Sam lo miró durante lo que pareció un tiempo peligrosamente largo, dado que iban a ciento veinte por hora. Una conspiración de luces procedentes del parabrisas y el salpicadero hicieron que pareciera sobrenaturalmente hermosa. Labios brillantes. Reflejos azules y amarillos en su mejilla y su cuello. De repente, los faros del camión refulgieron por el cristal trasero, borrando toda la incitante ternura de su aspecto. Por un instante, pareció más una estatua que una persona, con húmedos pedazos de mármol por ojos.

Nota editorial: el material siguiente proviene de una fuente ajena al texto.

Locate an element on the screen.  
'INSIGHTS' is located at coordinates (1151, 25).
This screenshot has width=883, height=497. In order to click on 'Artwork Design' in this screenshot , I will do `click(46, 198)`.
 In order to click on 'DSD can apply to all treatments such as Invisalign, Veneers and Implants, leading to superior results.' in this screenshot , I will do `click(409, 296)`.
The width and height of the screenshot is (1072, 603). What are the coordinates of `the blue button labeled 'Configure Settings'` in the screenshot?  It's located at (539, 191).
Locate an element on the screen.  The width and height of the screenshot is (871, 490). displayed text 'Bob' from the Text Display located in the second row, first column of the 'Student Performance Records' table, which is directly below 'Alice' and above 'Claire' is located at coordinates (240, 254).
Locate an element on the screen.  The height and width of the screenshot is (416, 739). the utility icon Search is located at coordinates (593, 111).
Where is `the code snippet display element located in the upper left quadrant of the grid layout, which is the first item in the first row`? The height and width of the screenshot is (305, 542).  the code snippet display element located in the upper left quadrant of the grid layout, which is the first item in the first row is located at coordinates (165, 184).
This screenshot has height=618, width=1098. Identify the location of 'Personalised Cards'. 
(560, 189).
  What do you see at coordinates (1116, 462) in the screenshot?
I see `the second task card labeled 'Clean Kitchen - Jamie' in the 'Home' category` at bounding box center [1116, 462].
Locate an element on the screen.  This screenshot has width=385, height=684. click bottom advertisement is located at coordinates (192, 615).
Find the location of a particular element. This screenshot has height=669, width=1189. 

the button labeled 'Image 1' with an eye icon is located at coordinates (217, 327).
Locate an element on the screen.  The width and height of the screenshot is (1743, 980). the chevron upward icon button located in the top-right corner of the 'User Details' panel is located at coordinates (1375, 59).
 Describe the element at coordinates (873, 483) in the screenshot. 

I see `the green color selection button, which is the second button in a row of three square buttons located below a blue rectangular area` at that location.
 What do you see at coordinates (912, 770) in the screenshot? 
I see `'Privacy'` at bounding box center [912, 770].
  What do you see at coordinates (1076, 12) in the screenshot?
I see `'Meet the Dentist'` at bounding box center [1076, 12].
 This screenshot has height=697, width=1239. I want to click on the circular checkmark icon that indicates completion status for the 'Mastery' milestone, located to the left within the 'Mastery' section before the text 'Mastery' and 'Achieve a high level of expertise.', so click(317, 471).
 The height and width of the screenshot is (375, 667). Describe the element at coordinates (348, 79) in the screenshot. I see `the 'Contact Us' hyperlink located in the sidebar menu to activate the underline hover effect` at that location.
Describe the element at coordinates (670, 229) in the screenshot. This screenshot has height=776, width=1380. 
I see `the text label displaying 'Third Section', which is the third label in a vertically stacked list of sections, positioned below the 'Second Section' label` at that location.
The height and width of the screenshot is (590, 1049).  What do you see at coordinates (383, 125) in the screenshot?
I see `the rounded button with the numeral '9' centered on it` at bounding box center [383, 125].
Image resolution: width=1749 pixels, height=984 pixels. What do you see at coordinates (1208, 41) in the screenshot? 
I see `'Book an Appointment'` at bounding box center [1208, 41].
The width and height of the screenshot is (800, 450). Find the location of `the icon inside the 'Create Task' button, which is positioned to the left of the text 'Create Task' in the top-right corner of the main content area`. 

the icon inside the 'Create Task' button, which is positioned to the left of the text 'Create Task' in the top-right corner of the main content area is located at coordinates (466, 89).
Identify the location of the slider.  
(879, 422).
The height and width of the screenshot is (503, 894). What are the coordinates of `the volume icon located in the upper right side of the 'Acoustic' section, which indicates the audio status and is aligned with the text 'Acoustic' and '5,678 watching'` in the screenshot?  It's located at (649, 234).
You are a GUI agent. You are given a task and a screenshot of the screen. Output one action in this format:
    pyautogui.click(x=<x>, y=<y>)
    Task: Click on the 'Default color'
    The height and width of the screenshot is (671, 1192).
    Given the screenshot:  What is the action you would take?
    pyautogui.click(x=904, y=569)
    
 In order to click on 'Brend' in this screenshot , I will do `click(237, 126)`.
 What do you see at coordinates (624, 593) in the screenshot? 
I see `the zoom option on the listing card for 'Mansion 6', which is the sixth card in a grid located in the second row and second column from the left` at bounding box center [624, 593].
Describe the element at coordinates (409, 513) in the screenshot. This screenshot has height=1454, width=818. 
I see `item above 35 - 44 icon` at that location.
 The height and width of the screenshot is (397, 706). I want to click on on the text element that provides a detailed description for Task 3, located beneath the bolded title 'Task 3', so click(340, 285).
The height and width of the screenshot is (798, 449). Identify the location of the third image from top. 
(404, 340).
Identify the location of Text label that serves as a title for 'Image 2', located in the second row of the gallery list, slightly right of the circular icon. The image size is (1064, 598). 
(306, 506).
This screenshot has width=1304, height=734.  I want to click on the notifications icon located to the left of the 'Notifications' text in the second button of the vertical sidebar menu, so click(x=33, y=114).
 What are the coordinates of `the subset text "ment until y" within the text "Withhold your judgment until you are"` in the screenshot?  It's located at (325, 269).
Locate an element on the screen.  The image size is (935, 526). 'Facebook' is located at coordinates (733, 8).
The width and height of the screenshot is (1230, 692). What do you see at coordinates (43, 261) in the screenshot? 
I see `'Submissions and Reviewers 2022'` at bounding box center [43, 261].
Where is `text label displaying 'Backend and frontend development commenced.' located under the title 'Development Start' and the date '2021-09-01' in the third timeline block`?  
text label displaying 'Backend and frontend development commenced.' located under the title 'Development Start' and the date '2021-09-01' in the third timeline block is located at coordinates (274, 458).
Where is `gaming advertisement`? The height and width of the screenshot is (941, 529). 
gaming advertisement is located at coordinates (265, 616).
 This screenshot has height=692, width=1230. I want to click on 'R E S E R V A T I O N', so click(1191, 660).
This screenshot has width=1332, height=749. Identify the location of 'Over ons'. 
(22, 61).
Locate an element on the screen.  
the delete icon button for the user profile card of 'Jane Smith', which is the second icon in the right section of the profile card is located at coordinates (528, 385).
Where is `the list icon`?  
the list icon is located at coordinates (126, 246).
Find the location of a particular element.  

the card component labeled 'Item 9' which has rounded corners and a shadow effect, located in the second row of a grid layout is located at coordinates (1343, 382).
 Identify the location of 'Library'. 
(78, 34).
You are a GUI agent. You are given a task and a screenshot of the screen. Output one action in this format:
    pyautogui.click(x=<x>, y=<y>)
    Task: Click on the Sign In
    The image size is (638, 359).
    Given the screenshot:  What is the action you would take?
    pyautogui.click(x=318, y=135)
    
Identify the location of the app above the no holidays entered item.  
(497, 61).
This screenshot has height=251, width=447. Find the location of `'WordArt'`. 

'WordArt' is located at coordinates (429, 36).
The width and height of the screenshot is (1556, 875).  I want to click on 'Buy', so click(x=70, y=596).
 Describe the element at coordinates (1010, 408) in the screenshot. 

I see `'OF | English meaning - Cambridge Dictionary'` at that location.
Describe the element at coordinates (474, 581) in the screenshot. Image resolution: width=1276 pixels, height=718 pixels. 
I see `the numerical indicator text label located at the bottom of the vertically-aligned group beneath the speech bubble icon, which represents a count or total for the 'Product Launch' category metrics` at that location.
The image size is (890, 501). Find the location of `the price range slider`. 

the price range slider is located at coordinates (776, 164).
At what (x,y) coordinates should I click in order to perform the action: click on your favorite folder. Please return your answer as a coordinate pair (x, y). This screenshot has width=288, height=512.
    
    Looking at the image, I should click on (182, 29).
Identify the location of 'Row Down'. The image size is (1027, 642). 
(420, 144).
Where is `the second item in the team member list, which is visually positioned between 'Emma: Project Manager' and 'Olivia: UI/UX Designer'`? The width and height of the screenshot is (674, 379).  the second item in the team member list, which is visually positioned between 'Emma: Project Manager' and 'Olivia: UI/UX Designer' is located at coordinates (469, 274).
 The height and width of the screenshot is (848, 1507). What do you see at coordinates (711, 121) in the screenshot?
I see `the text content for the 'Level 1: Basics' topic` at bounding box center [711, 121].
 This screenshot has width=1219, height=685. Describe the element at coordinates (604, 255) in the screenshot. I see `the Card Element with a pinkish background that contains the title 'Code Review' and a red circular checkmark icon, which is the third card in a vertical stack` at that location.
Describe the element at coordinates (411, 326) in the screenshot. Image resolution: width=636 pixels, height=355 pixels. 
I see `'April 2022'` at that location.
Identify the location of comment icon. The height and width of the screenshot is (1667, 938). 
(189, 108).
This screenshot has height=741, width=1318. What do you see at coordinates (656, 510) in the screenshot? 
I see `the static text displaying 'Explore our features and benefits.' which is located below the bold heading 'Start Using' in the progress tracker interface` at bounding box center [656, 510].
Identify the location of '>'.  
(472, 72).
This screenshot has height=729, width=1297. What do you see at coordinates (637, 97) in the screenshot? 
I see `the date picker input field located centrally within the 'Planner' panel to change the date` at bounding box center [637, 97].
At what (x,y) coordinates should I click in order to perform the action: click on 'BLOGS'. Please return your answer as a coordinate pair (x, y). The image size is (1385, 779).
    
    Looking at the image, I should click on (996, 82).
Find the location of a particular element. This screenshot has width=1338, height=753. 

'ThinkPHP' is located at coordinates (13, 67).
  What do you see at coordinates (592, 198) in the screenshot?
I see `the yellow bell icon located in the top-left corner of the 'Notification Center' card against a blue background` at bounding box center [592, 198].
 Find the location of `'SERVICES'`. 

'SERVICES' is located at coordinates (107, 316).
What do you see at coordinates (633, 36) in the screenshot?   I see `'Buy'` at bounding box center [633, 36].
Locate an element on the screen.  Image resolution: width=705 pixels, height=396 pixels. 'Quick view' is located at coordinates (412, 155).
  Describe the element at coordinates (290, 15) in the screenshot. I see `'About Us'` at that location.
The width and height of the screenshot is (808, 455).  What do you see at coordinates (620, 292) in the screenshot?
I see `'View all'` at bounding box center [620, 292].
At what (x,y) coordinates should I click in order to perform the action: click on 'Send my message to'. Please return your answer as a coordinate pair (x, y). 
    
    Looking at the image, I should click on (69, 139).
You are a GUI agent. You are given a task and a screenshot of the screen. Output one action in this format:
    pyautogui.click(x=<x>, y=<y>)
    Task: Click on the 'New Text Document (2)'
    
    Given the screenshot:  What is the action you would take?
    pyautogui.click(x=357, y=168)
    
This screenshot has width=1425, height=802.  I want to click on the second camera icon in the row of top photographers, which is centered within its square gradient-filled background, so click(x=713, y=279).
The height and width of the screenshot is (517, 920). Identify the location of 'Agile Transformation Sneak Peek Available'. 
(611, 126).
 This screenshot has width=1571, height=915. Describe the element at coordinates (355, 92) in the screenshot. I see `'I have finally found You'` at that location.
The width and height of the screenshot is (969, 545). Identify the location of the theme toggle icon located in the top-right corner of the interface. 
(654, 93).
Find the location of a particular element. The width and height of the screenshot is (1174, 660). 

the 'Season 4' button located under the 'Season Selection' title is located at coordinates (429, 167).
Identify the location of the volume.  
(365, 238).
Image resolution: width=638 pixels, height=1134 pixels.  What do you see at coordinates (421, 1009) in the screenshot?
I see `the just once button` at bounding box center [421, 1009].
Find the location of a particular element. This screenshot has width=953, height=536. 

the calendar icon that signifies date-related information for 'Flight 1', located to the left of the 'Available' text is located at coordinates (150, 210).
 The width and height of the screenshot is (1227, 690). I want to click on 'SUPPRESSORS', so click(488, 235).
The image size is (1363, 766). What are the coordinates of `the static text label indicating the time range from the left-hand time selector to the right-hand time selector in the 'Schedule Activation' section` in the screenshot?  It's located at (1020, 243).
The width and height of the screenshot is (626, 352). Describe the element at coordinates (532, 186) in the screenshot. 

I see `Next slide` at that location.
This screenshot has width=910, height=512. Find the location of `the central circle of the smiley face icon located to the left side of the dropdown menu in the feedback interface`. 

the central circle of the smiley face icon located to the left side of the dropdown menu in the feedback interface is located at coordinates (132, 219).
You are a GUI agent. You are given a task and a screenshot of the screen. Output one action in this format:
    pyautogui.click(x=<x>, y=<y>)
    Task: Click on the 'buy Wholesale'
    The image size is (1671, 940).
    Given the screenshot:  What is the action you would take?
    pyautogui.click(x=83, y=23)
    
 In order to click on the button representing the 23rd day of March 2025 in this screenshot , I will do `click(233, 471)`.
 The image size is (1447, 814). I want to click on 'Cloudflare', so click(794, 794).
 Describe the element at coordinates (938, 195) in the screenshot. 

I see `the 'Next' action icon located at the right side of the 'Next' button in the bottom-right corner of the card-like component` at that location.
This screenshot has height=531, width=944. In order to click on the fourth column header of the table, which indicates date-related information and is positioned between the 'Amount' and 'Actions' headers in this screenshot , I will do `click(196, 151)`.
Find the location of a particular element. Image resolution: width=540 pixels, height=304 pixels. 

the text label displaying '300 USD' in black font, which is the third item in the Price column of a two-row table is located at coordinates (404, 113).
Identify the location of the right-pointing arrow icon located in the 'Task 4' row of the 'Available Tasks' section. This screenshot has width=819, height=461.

—Esto va en serio, profesor. ¿Lo entiendes?
—Estoy empezando a asimilarlo —respondió Thomas.
Volvió a mirar el pasillo flotante de luces de posición que tenían ante ellos. Pasó un rato en ese silencio hermético.
—¿Por qué ese interés repentino en mi libro? —preguntó Thomas.
Sam se encogió de hombros.
—Porque me parece curioso.
—¿Qué te parece curioso?
—Bueno, la Discusión es en realidad tuya, no de Neil.
Thomas soltó un bufido.
—Ya no.
—¿Por qué?
Thomas frunció el entrecejo y sonrió.
—Quizá algún día tengas hijos…
Sam se rio y negó con la cabeza.
—¿Qué pasa? —prosiguió—. Una mamá con pistola. Para un padre divorciado como yo, las cosas no son mucho más emocionantes que eso.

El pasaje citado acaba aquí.